### Problem:
Please reproduce all of the following items without changing anything.

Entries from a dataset
——

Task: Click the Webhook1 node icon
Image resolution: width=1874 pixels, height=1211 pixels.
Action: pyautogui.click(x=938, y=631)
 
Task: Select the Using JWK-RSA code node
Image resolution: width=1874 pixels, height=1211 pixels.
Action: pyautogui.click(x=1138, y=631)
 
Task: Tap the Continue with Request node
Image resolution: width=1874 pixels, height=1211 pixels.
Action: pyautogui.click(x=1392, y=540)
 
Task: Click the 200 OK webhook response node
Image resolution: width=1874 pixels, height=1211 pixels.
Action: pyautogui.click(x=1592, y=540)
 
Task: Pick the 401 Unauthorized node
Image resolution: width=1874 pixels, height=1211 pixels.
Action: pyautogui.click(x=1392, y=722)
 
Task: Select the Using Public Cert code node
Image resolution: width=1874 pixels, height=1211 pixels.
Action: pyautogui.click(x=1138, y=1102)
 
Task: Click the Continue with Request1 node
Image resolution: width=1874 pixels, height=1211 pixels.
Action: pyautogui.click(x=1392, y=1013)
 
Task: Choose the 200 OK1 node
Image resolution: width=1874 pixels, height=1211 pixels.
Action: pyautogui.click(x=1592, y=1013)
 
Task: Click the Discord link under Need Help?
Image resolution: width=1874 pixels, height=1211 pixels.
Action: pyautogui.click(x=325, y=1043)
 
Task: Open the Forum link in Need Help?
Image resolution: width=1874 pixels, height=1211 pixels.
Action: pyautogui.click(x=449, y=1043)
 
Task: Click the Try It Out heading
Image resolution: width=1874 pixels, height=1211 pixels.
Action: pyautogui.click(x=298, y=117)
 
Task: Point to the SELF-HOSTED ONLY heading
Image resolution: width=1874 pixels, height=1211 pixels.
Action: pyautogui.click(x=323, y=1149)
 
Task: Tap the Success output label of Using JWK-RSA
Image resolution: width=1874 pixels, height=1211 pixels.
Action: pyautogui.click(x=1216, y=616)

——

### Solution for this problem:
Task: Click the Webhook1 node icon
Image resolution: width=1874 pixels, height=1211 pixels.
Action: pyautogui.click(x=938, y=631)
 
Task: Select the Using JWK-RSA code node
Image resolution: width=1874 pixels, height=1211 pixels.
Action: pyautogui.click(x=1138, y=631)
 
Task: Tap the Continue with Request node
Image resolution: width=1874 pixels, height=1211 pixels.
Action: pyautogui.click(x=1392, y=540)
 
Task: Click the 200 OK webhook response node
Image resolution: width=1874 pixels, height=1211 pixels.
Action: pyautogui.click(x=1592, y=540)
 
Task: Pick the 401 Unauthorized node
Image resolution: width=1874 pixels, height=1211 pixels.
Action: pyautogui.click(x=1392, y=722)
 
Task: Select the Using Public Cert code node
Image resolution: width=1874 pixels, height=1211 pixels.
Action: pyautogui.click(x=1138, y=1102)
 
Task: Click the Continue with Request1 node
Image resolution: width=1874 pixels, height=1211 pixels.
Action: pyautogui.click(x=1392, y=1013)
 
Task: Choose the 200 OK1 node
Image resolution: width=1874 pixels, height=1211 pixels.
Action: pyautogui.click(x=1592, y=1013)
 
Task: Click the Discord link under Need Help?
Image resolution: width=1874 pixels, height=1211 pixels.
Action: pyautogui.click(x=325, y=1043)
 
Task: Open the Forum link in Need Help?
Image resolution: width=1874 pixels, height=1211 pixels.
Action: pyautogui.click(x=449, y=1043)
 
Task: Click the Try It Out heading
Image resolution: width=1874 pixels, height=1211 pixels.
Action: pyautogui.click(x=298, y=117)
 
Task: Point to the SELF-HOSTED ONLY heading
Image resolution: width=1874 pixels, height=1211 pixels.
Action: pyautogui.click(x=323, y=1149)
 
Task: Tap the Success output label of Using JWK-RSA
Image resolution: width=1874 pixels, height=1211 pixels.
Action: pyautogui.click(x=1216, y=616)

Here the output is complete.